AI Foundations

The topics in this session include foundational elements of logic and its application in AI (specifically Horn clauses and SLD resolution), different knowledge representation schemes (production rules, frames, and literals), methods for generalization and learning within these schemes (LGG, attribute-only space search, heuristic learning, and knowledge acquisition), and approaches to handling uncertainty in expert systems. Examples from various problem domains, such as mass spectrometry, symbolic integration, chemistry, music analysis, and student modeling, illustrate the practical application of these concepts.

Slide deck posted on the iCollege class site.

Reading

Textbook: Artificial Intelligence A New Synthesis by Nils J. Nilsson, 1998.
Textbook: Machine Learning - An Artificial Intellegence Approach edited by R. S. Michalski and J. G. Carbonell T. M. Mitchell, 1984.
Paper: Inductive Logic Programming At 30: A New Introduction by Andrew Cropper and Sebastijan Dumančić, 2022.
Textbook: Principles of Expert Systems by Peter J.F. Lucas and Linda C. van der Gaag, 1991.

Other Resource

Web-based Prolog Environment

Formal Logic as a Foundation for AI:

The sources highlight the critical role of formal logic, particularly first-order predicate logic, as a rigorous basis for representing knowledge and performing inference in AI systems.

Key Fact: Logic provides a well-defined syntax and semantics for expressing statements and relationships. Concepts like atomic formulas, terms, predicates, functions, variables, and constants are fundamental building blocks.
Important Idea: Equivalence of formulas is a core concept, allowing for manipulation and simplification of logical expressions while preserving their truth values. De Morgan’s laws and implications are cited examples of such equivalences.- Important Idea: Converting logical formulas into Clausal Form (conjunctive normal form) is a crucial step for applying automated reasoning techniques like resolution. This involves eliminating implications, reducing the scope of negations, standardizing variables, and eliminating quantifiers.
Quote: “An atomic formula, or atom for short, is an expression of the form P (t1, . . . , tn), where P is an n-place predicate symbol, n ≥ 0, and t1, . . . , tn are terms.” (Principles of Expert Systems.pdf)
Quote: “A clause is a closed formula of the form ∀x1 · · · ∀xs(L1 ∨ · · · ∨ Lm) where each Li, i = 1, . . . ,m, m ≥ 0, is a literal…” (Principles of Expert Systems.pdf)

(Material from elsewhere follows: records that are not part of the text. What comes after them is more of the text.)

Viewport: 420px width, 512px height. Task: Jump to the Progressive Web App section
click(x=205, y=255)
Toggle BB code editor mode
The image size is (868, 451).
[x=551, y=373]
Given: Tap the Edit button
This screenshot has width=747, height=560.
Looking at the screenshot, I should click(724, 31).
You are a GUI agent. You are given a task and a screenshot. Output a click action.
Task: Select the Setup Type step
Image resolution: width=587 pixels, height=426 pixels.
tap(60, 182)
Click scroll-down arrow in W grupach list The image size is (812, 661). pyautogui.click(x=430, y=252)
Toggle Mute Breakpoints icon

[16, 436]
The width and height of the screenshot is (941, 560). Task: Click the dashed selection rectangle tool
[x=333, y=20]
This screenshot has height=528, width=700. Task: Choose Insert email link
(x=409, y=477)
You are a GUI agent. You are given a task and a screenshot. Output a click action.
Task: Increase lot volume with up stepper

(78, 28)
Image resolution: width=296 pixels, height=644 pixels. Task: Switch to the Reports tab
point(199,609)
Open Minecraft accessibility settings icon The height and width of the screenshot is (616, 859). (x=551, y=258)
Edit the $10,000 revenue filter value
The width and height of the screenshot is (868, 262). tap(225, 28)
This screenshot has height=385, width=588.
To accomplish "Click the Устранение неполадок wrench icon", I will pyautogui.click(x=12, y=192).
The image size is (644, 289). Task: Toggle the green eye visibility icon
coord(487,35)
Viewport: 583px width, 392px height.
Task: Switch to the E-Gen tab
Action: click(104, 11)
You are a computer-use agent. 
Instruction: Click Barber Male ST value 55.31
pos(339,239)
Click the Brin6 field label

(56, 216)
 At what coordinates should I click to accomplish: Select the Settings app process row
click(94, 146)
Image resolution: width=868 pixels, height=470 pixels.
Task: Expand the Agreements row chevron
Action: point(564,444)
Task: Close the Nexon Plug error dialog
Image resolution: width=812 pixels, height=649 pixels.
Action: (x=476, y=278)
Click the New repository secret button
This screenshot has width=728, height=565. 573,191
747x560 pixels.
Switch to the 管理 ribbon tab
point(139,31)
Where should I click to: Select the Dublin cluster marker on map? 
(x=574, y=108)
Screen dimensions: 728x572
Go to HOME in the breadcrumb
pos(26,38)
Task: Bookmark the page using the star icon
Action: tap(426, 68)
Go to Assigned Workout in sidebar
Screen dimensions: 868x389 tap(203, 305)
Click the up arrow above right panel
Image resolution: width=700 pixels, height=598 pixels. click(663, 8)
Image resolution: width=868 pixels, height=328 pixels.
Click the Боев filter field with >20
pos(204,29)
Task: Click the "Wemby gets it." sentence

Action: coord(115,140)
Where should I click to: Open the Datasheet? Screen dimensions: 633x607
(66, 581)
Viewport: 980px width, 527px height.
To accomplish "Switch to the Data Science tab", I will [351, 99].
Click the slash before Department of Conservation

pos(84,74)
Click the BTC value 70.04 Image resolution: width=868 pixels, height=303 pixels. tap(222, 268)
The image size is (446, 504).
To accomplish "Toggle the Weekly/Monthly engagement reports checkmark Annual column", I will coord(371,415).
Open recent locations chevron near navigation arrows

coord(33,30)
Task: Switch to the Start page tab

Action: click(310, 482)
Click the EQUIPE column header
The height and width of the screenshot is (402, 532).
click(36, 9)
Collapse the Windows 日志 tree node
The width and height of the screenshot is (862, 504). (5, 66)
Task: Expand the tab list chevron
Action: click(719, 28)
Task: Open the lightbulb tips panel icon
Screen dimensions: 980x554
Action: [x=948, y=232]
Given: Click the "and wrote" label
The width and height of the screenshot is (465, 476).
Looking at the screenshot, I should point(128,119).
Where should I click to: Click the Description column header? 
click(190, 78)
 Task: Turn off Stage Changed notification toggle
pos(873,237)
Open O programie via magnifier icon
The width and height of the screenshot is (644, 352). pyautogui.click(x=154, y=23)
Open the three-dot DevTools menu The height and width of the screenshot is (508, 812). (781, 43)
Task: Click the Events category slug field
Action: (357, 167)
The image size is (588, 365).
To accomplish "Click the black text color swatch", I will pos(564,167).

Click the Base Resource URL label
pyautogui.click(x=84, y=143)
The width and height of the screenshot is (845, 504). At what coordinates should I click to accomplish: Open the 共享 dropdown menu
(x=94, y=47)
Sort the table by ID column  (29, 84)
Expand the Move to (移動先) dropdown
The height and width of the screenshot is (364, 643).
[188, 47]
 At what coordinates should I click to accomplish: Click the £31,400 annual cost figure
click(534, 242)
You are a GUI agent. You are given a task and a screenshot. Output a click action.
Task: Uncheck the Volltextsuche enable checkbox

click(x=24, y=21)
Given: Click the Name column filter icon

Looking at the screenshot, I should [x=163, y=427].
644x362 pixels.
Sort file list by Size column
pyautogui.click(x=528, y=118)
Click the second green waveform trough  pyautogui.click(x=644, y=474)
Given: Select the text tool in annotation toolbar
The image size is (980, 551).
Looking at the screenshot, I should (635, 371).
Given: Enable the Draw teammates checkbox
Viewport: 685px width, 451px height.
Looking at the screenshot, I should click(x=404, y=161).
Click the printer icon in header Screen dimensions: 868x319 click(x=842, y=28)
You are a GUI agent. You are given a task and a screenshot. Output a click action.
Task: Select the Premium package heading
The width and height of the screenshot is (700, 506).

Horn Clauses and SLD Resolution:

A significant focus is placed on Horn clauses as a restricted but powerful form of clauses, particularly relevant to logic programming languages like PROLOG.

Key Fact: A Horn clause contains at most one positive literal. This includes unit clauses (a single positive literal) and goal clauses (only negative literals).
Quote: “A Horn clause is a clause having one of the following forms: (1) A← (2) ← B1, . . . , Bn, n ≥ 1 (3) A← B1, . . . , Bn, n ≥ 1” (Principles of Expert Systems.pdf)
Important Idea: SLD (Selective Linear Definite clause) resolution is a specific, efficient proof strategy for Horn clauses, forming the basis for PROLOG’s execution model. It involves resolving a goal clause with a definite clause (a Horn clause with exactly one positive literal), selecting an atom in the goal, and using unification to find a most general unifier.
Quote: “An SLD derivation is a finite or infinite sequence G0, G1, . . . of goal clauses, a sequence C1, C2, . . . of variants of input clauses and a sequence θ1, θ2, . . . of most general unifiers, such that each Gi+1 is derived from Gi =← A1, . . . , Ak and Ci+1 using θi+1 if the following conditions hold…” (Principles of Expert Systems.pdf)
Important Idea: Unification is the core process in resolution (including SLD resolution) that finds a substitution to make two expressions identical. The Most General Unifier (MGU) is the most general such substitution. Renaming variables is crucial for correct unification.
Quote: “A unifier θ of a unifiable set of expressions E = {E1, . . . , Em}, m ≥ 2, is said to be a most general unifier (mgu) if for each unifier σ of E there exists a substitution λ such that σ = θλ.” (Principles of Expert Systems.pdf)
Important Idea: Structure sharing, where variable bindings are stored in an environment rather than physically creating new clauses, is a common implementation technique for SLD resolution (mentioned in the context of LISP implementation).
Quote: “The variable bindings created during resolution are stored in a data structure which is called an environment.” (Principles of Expert Systems.pdf)

Production Rules and Inference Systems:

Production rules (if-then rules) are presented as a common knowledge representation formalism, particularly in expert systems.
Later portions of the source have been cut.